Identification of Histoplasma capsulatum , Blastomyces dermatitidis , and Coccidioides Species by Repetitive-Sequence-Based PCR

Abstract

The performance of repetitive-sequence-based PCR (rep-PCR) using the DiversiLab system for identification of Coccidioides species, Blastomyces dermatitidis , and Histoplasma capsulatum was assessed by comparing data obtained to colony morphology and microscopic characteristics and to nucleic acid probe results.
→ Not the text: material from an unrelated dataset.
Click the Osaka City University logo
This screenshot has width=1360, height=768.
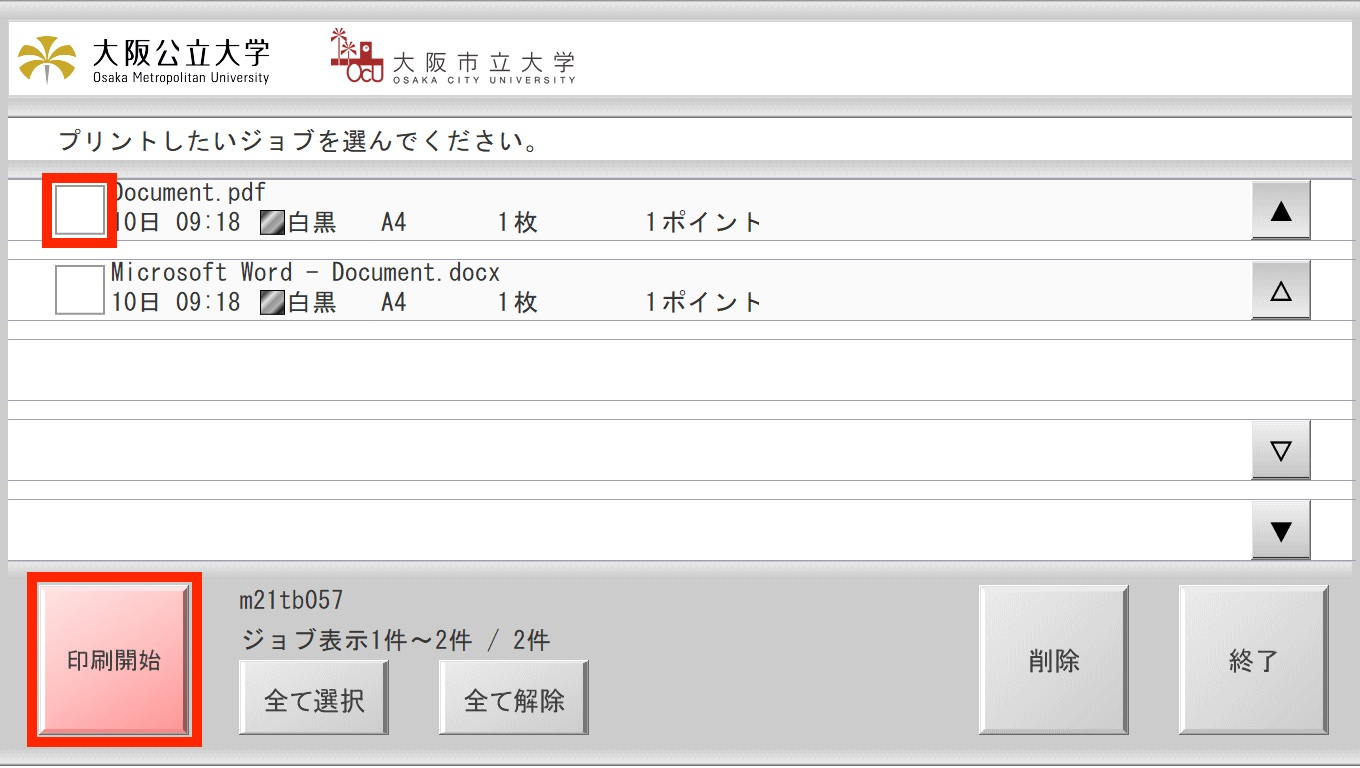453,58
DNA from cultures of 23 Coccidioides , 24 B. dermatitidis , 24 H. capsulatum , 3 Arthrographis , and 2 Malbranchea isolates was extracted using a microbial DNA isolation kit as recommended by Bacterial Barcodes, Inc. Rep-PCR and probe results agreed for 97.2% of the dimorphic fungi when ≥85% similarity was used as the criterion for identification. Two H. capsulatum isolates were not identified, but no isolates were misidentified. From 43 of those cultures (15 Coccidioides , 14 B. dermatitidis , 14 H. capsulatum , 3 Arthrographis , and 2 Malbranchea ), DNA also was extracted using an IDI lysis kit, a simpler method. Rep-PCR and probe results agreed for 97.7% of the dimorphic fungi when a criterion of ≥90% similarity was used for identification. One H. capsulatum isolate could not be identified; no isolates were misidentified. Using ≥85% similarity for identification resulted in one misidentification. These data suggest that the DiversiLab system can be used to identify Coccidioides and B. dermatitidis and, possibly, H. capsulatum isolates.